How do we balance the needs for individualized health care with the public health programs serving communities - especially in the context of environmental pollution and climate change? Given a fixed set of resources, maximizing the potential of both is challenging, indeed.
This subject is one of the focus areas at the International Conference on One Medicine One Science (iCOMOS) at the University of Minnesota April 24- 27, 2016.
The biological revolution linking genotypic variation to health and disease has created vast potential for tending to the health of individuals based on personal health risks, drug sensitivities, nutritional needs, and yet-to-be-discovered variables. Individualized medicine requires large investments and resource commitment to address individual needs. Public health, based on scientific knowledge of generalized health risks and rewards, requires investments and commitments to population and health impacts of local and global environments. Given a fixed set of resources, maximizing the potential of both is challenging at best.
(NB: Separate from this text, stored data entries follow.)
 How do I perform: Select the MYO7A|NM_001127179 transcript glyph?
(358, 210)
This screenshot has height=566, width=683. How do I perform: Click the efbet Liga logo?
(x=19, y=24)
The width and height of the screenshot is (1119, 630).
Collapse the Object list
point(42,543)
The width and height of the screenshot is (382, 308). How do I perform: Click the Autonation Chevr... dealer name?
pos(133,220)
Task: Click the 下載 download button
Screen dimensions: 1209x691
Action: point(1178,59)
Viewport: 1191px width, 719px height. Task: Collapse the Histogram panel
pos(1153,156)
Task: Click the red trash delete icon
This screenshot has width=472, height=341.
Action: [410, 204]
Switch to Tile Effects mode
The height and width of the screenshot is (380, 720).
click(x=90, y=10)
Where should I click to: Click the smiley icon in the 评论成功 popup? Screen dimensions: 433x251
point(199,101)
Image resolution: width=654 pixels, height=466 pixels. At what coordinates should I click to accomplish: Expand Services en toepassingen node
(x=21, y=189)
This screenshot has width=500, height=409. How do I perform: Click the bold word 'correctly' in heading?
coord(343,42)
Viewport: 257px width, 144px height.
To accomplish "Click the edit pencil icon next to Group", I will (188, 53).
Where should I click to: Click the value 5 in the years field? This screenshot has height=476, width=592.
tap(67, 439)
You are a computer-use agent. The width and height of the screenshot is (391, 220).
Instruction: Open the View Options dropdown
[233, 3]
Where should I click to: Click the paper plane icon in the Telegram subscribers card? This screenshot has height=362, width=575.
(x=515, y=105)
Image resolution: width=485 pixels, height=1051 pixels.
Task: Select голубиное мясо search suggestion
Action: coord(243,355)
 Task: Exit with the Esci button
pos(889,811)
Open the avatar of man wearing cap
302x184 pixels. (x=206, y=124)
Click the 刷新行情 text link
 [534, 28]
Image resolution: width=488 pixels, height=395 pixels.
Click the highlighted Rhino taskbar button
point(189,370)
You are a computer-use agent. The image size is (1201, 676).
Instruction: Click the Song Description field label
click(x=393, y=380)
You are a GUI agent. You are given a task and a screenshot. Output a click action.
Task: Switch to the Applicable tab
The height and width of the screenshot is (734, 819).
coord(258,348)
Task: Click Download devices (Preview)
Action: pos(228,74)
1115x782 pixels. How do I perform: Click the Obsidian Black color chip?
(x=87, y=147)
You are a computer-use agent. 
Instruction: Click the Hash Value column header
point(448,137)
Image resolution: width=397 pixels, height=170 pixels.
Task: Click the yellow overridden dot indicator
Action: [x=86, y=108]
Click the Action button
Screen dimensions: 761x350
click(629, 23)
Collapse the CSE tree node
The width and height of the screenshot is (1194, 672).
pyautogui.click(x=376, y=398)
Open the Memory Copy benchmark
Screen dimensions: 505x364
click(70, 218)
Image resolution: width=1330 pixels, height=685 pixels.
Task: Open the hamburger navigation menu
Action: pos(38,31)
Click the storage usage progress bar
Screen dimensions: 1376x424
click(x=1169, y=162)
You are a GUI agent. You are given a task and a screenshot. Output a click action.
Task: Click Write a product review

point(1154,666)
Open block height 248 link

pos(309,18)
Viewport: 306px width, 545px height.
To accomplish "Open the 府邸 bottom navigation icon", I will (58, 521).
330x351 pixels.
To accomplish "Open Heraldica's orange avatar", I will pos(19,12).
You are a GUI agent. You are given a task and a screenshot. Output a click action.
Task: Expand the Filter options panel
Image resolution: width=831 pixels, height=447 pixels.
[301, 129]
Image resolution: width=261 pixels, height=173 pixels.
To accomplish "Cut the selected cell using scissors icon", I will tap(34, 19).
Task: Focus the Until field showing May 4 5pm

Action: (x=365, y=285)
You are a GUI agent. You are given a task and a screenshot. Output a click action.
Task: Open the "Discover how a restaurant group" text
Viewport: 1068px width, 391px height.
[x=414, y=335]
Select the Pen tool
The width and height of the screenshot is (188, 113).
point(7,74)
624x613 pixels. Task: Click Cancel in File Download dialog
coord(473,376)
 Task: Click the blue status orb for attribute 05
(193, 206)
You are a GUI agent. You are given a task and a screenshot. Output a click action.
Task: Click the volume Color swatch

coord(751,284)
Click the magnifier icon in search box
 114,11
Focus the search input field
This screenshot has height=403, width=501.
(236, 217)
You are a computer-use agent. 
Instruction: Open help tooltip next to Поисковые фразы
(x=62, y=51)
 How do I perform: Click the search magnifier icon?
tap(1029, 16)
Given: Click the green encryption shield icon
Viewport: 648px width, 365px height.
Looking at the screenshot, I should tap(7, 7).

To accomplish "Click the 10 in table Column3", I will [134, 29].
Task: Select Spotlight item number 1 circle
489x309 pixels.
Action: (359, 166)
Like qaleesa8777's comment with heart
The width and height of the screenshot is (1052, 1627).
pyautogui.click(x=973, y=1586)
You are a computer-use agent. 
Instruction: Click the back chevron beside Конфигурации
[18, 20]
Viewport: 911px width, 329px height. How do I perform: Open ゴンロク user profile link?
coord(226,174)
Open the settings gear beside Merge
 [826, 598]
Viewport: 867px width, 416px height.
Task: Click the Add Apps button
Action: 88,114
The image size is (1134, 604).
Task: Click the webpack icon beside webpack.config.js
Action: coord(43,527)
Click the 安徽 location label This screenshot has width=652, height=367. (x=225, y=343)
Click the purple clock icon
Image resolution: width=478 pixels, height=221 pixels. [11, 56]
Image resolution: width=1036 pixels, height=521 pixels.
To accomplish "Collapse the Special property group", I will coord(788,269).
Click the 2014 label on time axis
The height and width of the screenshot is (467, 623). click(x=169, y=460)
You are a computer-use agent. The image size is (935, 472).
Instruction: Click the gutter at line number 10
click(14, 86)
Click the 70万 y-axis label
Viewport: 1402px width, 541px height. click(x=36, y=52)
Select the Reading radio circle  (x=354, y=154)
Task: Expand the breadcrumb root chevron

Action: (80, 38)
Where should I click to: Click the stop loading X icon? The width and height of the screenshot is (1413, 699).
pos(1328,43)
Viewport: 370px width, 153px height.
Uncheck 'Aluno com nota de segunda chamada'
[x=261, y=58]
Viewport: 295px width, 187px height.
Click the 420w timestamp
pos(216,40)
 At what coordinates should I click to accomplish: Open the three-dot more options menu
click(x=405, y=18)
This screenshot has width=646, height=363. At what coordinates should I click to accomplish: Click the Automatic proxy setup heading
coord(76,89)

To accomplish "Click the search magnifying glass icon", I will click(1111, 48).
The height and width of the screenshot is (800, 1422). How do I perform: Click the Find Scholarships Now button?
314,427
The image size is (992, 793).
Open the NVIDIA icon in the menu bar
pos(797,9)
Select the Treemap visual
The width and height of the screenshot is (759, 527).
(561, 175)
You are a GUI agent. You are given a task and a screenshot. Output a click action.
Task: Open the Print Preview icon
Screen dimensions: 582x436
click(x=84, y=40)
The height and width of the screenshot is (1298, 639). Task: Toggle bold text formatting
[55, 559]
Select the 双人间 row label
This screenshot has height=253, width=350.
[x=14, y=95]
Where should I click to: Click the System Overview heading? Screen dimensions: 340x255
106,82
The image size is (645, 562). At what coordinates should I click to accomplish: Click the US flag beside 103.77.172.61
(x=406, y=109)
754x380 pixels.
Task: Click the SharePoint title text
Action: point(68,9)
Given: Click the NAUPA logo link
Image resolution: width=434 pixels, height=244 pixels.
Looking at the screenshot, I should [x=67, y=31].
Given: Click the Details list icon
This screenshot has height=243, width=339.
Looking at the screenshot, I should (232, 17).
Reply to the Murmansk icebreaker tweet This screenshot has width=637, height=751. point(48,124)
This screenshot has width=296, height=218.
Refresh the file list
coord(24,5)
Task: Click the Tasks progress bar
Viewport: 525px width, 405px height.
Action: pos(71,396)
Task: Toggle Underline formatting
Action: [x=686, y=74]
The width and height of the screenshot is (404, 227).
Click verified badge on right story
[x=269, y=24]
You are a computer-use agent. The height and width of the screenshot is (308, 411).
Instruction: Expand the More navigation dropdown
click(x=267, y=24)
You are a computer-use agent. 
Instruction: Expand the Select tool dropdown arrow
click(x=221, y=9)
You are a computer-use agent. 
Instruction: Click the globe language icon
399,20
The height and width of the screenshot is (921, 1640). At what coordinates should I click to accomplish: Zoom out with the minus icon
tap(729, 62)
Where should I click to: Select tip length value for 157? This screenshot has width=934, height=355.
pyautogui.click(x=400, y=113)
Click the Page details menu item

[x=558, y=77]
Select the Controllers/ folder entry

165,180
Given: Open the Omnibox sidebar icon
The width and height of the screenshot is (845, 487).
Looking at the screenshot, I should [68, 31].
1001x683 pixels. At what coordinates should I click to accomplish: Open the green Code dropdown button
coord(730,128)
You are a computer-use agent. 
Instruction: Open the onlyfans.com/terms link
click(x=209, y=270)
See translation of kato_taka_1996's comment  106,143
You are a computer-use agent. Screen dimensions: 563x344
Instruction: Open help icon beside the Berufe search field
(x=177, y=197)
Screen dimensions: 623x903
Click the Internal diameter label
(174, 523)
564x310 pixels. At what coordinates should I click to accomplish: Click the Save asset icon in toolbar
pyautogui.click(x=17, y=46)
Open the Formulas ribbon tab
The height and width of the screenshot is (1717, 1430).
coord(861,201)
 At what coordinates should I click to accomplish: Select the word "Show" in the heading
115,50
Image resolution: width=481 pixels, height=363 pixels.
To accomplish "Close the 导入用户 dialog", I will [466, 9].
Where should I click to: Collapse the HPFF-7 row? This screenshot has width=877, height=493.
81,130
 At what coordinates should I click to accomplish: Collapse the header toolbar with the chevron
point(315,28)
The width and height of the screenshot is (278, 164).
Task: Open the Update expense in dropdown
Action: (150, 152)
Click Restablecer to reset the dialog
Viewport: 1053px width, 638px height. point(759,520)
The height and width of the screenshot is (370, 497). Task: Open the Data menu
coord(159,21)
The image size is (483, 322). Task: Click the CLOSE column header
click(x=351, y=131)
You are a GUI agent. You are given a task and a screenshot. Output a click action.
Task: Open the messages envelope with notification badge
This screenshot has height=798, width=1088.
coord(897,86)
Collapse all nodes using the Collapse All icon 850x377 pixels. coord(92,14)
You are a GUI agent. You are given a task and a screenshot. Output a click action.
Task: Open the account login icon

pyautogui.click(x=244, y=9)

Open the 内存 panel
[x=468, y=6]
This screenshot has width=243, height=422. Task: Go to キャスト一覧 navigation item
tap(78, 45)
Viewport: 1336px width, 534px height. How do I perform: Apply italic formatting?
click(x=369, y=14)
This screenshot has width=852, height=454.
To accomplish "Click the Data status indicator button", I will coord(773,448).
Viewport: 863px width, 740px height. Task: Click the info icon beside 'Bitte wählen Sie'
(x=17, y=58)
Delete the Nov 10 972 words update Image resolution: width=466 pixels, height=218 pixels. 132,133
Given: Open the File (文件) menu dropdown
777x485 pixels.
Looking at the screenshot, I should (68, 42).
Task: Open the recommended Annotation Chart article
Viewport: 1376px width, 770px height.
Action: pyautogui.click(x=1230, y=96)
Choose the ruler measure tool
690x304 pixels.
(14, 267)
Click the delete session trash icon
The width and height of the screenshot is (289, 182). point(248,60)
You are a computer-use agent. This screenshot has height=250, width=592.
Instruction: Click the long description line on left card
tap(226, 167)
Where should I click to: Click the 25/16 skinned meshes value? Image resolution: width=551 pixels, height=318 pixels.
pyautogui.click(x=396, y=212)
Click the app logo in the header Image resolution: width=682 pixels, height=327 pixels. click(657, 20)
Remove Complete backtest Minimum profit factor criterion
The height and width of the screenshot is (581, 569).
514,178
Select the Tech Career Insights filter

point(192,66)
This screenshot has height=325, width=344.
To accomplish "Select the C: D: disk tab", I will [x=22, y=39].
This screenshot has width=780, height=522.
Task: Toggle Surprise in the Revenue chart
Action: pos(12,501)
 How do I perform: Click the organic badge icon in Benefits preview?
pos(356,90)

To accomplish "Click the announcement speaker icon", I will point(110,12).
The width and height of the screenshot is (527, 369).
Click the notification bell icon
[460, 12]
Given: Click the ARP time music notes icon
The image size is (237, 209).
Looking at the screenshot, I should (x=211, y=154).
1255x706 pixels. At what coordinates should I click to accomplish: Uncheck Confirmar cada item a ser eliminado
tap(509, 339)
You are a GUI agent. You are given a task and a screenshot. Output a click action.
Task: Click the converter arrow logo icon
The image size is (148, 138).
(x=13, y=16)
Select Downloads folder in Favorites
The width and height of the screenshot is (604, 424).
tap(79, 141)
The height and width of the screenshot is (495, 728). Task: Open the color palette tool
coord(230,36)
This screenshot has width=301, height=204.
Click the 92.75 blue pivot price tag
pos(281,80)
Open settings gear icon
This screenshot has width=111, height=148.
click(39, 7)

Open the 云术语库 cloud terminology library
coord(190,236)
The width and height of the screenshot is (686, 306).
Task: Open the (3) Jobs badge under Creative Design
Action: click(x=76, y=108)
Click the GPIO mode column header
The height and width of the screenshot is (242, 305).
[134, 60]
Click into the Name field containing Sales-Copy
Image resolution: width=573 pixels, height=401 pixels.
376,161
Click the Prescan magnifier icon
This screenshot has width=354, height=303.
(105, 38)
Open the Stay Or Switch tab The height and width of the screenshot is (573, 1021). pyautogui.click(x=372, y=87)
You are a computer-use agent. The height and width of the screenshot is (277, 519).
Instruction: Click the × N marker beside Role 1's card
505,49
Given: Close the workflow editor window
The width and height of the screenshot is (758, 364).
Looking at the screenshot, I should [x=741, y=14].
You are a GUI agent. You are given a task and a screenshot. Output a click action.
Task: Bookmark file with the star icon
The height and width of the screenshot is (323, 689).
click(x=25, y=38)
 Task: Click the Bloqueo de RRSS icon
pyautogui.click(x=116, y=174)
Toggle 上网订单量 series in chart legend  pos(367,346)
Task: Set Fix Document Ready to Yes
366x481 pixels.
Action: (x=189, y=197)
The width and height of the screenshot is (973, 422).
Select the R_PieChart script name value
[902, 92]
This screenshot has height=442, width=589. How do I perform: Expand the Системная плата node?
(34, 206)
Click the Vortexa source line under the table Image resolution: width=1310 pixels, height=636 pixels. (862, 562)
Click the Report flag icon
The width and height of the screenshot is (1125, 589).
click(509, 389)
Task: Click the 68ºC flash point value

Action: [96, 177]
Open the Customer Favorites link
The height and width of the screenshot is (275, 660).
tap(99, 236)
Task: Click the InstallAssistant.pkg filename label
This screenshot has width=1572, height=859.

The scientific complexities of individual and population health is examined by such experts as:
Susan M. Wolf, J.D. Professor of Law, Professor of Medicine, University on Minnesota on ethical challenges of translating genomic research into public health benefit.
Arthur Caplan, Ph.D. New York University professor of bioethics on the ethics of personalized medicine vs. public health
Elaine Ostrander, Ph.D. NIH Distinguished Investigator on the science behind personalized medicine
Mark Feinberg, M.D. Ph.D President of the International AIDS Vaccine Initiative on the challenges and opportunities with vaccines.
Adam Berger, Ph.D Senior Fellow, U.S. Dept. of Health and Human Services discusses the President's Precision Medicine Initiative.
iCOMOS 2016 includes presenters and participants in human health, veterinary medicine, public health, food policy, food production and food safety, infectious diseases, environmental health, and agriculture. Speakers and participants from more than 30 countries will participate.